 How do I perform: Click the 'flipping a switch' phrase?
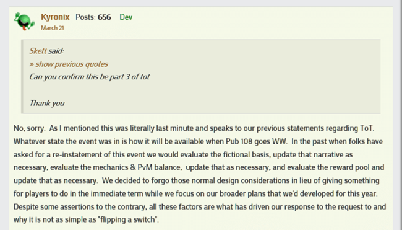coord(128,219)
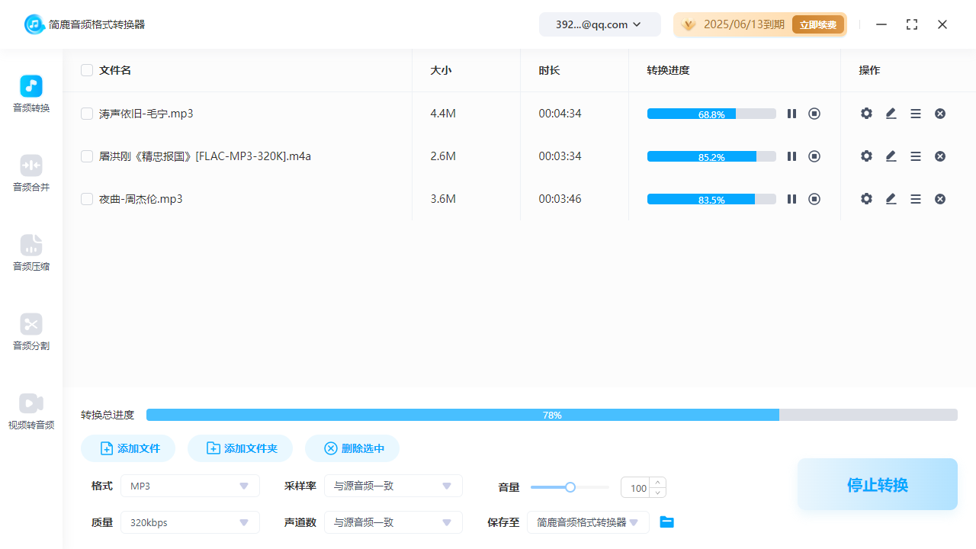
Task: Click the 添加文件夹 button
Action: [x=240, y=448]
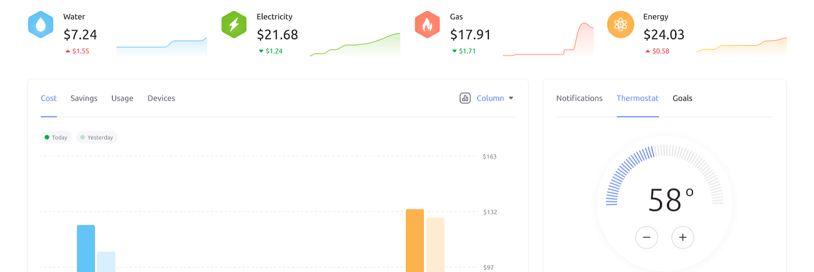814x272 pixels.
Task: Click the red Gas flame icon
Action: pyautogui.click(x=427, y=24)
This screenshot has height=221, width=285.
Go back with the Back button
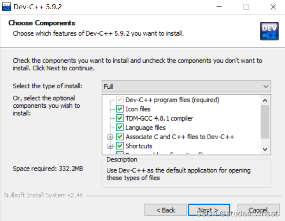pos(166,210)
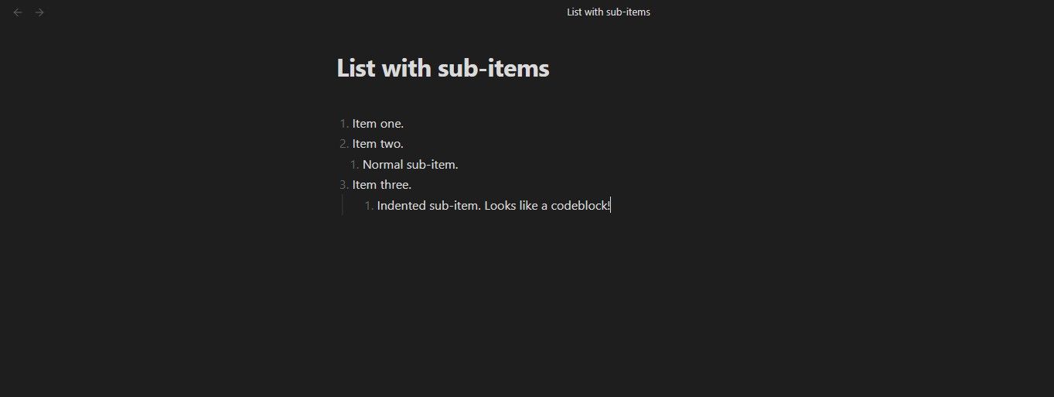Click the word "three" in Item three
This screenshot has width=1054, height=397.
click(x=395, y=185)
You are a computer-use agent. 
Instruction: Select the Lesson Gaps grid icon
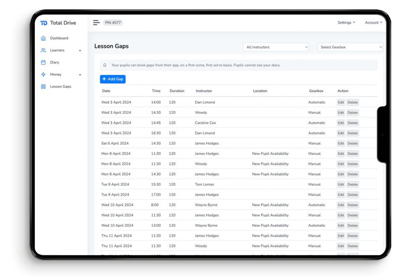[43, 86]
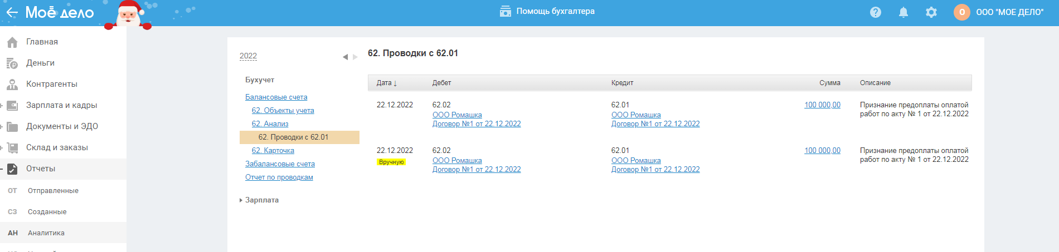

● **What the exercise asks**: Without the images, output all the entries exactly as they stand.

● **Output of the task**:
 How do I perform: Click the 'flipping a switch' phrase?
coord(128,219)
Task: Click the 添加文件夹 button
Action: [x=240, y=448]
814x272 pixels.
Task: Click the red Gas flame icon
Action: pyautogui.click(x=427, y=24)
This screenshot has height=221, width=285.
Go back with the Back button
pos(166,210)
Click the word "three" in Item three
This screenshot has width=1054, height=397.
click(x=395, y=185)
You are a computer-use agent. 
Instruction: Select the Lesson Gaps grid icon
[43, 86]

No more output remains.